# DIRECTIONS
Which lines in the data contain the word "Expand"? Please copy each of them.

* * *

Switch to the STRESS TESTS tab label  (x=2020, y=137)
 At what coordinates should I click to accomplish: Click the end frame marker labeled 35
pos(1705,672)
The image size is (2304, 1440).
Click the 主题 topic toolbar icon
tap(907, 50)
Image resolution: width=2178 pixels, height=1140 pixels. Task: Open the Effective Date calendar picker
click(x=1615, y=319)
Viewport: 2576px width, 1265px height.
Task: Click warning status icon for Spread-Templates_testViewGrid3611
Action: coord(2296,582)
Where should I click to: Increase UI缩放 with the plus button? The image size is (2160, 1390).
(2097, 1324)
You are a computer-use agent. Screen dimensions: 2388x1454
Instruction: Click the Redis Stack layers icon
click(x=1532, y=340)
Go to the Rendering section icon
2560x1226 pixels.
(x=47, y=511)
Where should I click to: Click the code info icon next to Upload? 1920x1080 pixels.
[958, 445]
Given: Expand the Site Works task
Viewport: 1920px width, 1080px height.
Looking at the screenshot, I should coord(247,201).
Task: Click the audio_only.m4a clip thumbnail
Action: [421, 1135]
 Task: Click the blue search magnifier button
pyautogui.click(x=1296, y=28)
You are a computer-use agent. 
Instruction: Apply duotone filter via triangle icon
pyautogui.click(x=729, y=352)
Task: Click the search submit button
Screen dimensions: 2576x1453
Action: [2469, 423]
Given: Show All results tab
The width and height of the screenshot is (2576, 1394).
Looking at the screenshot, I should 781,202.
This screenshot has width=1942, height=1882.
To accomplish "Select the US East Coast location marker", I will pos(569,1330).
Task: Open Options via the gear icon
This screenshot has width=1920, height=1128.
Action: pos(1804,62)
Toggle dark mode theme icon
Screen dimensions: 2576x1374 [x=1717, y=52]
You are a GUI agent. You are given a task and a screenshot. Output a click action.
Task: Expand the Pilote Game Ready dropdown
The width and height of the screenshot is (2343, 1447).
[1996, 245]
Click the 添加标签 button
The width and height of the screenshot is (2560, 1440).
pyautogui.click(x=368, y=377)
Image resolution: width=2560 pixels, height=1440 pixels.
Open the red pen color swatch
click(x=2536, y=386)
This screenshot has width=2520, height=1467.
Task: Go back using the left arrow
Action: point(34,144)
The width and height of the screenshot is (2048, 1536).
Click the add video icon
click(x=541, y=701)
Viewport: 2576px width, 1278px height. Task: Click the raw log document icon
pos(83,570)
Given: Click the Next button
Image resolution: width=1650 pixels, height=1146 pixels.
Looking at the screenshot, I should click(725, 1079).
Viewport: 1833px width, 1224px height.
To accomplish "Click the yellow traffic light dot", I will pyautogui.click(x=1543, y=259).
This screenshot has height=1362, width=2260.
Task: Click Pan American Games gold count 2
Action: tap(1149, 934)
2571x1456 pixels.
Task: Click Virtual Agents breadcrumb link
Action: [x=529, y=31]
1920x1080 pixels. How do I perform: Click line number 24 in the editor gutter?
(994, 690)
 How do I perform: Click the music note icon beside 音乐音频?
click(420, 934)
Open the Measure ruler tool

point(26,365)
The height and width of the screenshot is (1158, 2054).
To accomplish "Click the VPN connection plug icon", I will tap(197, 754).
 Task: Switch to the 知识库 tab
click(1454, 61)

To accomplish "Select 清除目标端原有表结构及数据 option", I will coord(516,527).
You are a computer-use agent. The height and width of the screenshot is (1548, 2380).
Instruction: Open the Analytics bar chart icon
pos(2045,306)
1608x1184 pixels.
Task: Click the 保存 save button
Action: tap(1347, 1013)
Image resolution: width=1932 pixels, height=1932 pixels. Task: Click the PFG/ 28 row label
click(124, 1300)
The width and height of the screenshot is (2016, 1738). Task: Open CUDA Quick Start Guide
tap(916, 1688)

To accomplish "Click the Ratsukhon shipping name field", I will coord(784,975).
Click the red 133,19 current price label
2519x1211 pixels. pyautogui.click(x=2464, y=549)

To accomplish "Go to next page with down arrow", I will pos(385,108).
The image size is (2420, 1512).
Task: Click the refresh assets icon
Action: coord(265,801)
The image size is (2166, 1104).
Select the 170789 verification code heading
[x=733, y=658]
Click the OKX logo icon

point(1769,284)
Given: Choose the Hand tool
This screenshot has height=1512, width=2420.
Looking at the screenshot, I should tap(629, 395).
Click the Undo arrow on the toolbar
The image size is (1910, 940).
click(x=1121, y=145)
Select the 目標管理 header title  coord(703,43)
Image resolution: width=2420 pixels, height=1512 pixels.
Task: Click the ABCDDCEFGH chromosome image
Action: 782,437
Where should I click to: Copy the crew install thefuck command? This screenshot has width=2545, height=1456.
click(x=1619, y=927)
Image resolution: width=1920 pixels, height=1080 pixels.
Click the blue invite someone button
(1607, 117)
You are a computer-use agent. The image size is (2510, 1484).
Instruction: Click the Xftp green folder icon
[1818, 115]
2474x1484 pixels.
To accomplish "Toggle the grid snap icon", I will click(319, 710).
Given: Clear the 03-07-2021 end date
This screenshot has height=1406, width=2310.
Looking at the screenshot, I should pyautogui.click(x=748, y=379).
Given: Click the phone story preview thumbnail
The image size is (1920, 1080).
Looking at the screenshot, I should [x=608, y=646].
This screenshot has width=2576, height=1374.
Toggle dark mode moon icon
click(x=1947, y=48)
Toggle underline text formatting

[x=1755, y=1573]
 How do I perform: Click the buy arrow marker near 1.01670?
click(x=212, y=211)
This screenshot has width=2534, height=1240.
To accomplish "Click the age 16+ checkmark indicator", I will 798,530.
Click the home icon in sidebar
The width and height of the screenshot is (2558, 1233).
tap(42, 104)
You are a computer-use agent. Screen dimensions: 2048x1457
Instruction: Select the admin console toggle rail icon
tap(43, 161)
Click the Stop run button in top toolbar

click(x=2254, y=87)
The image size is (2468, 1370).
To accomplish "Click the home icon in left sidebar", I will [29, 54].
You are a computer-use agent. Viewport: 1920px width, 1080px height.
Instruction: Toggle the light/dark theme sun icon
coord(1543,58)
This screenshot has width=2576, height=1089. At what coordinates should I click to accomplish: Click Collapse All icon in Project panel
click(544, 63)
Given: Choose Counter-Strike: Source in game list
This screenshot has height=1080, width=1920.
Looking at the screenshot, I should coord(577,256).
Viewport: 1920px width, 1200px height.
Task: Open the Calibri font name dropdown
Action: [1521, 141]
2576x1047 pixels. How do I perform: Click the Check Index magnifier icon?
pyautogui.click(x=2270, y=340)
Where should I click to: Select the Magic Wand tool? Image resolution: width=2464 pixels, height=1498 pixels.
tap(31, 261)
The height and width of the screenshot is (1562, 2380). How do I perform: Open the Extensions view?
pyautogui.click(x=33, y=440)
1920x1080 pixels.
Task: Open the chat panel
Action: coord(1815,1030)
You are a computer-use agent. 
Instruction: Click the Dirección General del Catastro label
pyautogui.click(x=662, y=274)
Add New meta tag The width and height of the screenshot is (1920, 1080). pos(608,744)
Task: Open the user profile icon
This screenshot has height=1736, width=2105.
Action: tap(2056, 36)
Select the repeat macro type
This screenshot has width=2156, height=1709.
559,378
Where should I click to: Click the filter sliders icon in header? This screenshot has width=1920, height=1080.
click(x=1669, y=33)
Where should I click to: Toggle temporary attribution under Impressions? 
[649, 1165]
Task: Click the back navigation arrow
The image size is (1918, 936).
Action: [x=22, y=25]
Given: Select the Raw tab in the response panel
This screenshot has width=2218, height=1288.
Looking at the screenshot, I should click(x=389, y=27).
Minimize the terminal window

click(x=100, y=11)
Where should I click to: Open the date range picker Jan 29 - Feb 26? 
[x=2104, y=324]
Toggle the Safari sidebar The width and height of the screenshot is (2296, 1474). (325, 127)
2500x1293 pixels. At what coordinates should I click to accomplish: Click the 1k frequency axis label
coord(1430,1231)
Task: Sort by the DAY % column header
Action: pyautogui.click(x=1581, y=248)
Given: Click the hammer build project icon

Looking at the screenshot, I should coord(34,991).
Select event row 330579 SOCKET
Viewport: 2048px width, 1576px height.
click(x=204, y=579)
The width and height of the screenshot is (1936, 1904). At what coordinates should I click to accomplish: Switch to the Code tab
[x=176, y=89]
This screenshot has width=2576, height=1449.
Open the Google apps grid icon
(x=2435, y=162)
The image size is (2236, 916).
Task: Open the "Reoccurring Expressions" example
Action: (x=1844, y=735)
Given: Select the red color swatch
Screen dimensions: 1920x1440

* * *

# RESPONSE BELOW
Given: Expand the Site Works task
Task: Expand the Pilote Game Ready dropdown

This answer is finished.